Sedangkan Maria sendiri melahirkan seorang anak bernama Ibrahim. Pada hari yang ketujuh dari tanggal kelahiran anaknya, Rasulullah Saw. Menunaikan aqiqahnya dengan menyembelih dua ekor domba yang besar, mencukur rambut bayi, dan bersedekah kepada orang miskin dengan harta senilai perak yang seukuran dengan timbangan rambut Ibrahim yang telah dicukur. Selain itu, beliau menyuruh agar rambutnya dikubur. Lalu, beliau menamai bayi tersebut dengan Ibrahim.

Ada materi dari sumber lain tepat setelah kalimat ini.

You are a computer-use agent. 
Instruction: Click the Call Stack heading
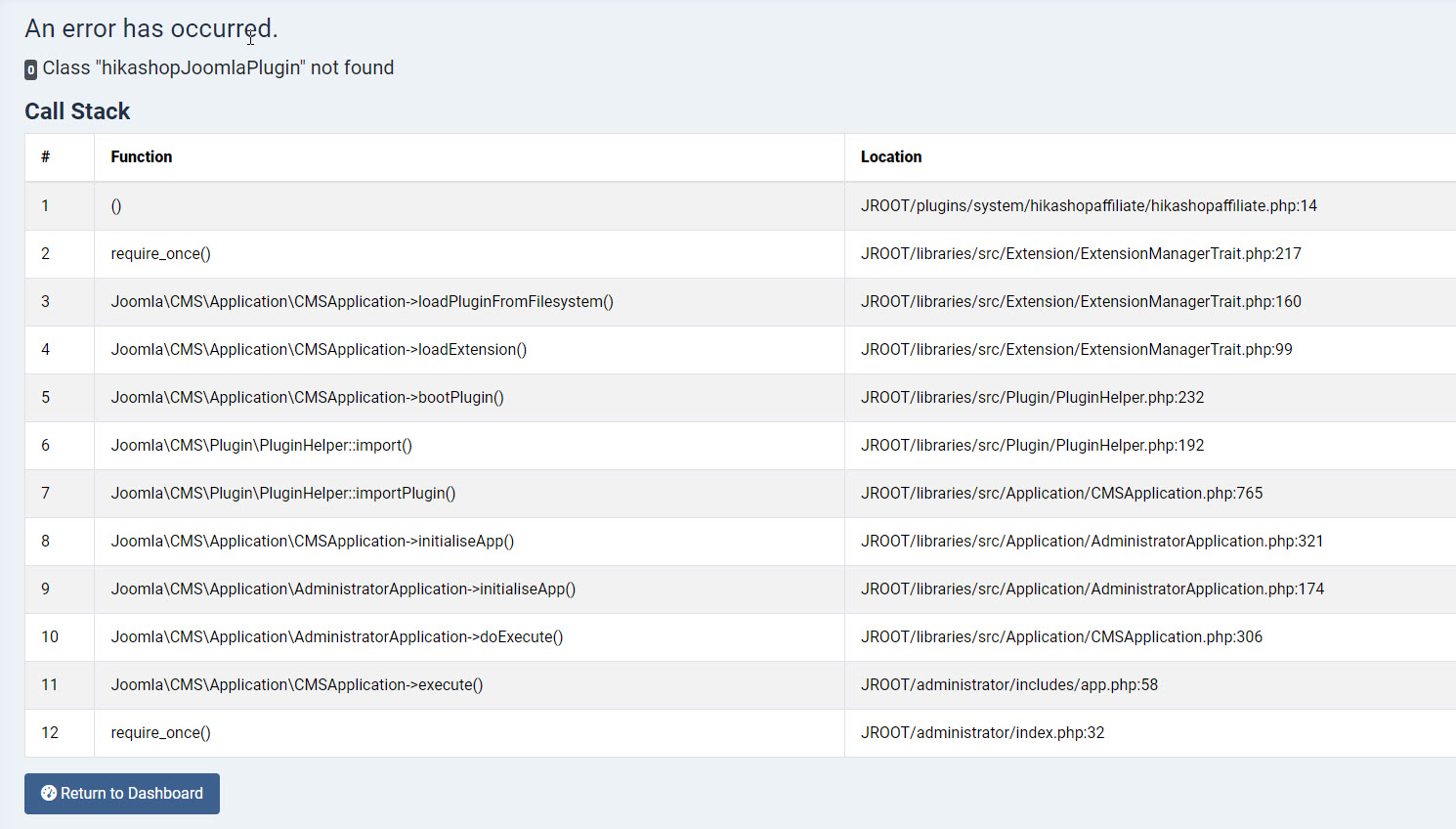point(77,111)
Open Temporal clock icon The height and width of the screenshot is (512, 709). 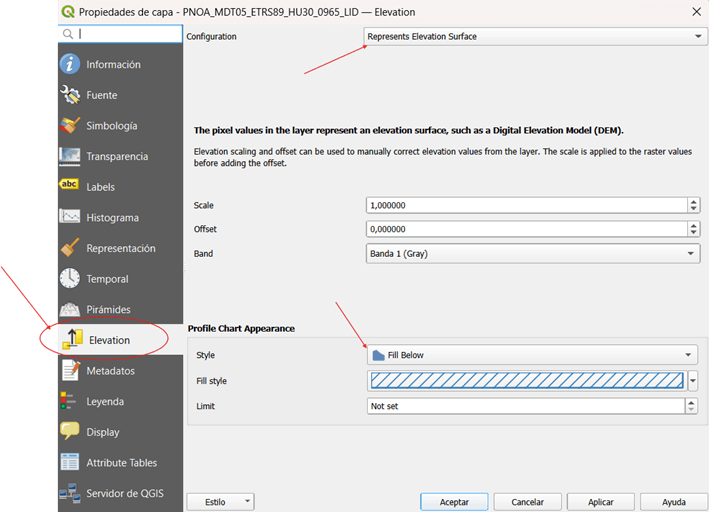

Ibrahim adalah putra beliau satu-satunya yang lahir selepas beliau diangkat sebagai utusan Allah. Betapa gembira beliau menerima karunia Allah tersebut. Apalagi, kala itu usia beliau telah memasuki kepala enam. Kelahiran Ibrahim merupakan suatu kebahagiaan tersendiri. Dengan kelahiran putranya itu, perhatian beliau menjadi sangat besar terhadap sang putra dan juga ibunya. Dan hal itu membangkitkan kecemburuan istri-istri beliau yang lainnya terhadap Maria Al-Qibthiyah
Kecemburuan Rasulullah Saw. terhadap Maria Al-Qibthiyah
r.a.
Abdullah ibn ‘Amr menceritakan bahwa Maria Al- Qibthiyah memiliki saudara laki-laki yang menyertainya datang dari Mesir. Laki-laki tersebut memeluk ajaran Islam dan dikenal sebagai seorang Muslim yang baik. Hanya saja, dia masih sering mengunjungi Maria ke kamarnya. Hingga suatu ketika, Rasulullah Saw. masuk ke rumah Maria—saat itu dia sedang mengandung Ibrahim, lalu beliau mendapati laki-laki tersebut sedang berada di sana. Sontak saja, sebagai seorang laki-laki yang normal, kecemburuan Nabi Saw. muncul seketika. Sehingga, beliau keluar rumah dengan roman muka yang memerah.
Melihat hal tersebut, Umar bertanya, “Wahai Rasulullah, mengapa roman wajahmu berubah?” Lalu Nabi Saw. menjelaskan perihal saudara dekat Maria. Setelah mendengar jawaban Rasulullah Saw., Umar langsung menghunuskan pedangnya, dan bergegas menuju rumah Maria. Ketika didapati seorang laki-laki sedang berada di sana, Umar menarik pedangnya untuk mengancam laki-laki tersebut. Namun, belum sampai hunusannya tertancap, laki-laki tersebut malah menyerahkan dirinya. Umar pun merasa iba, dan kembali menemui Rasulullah Saw.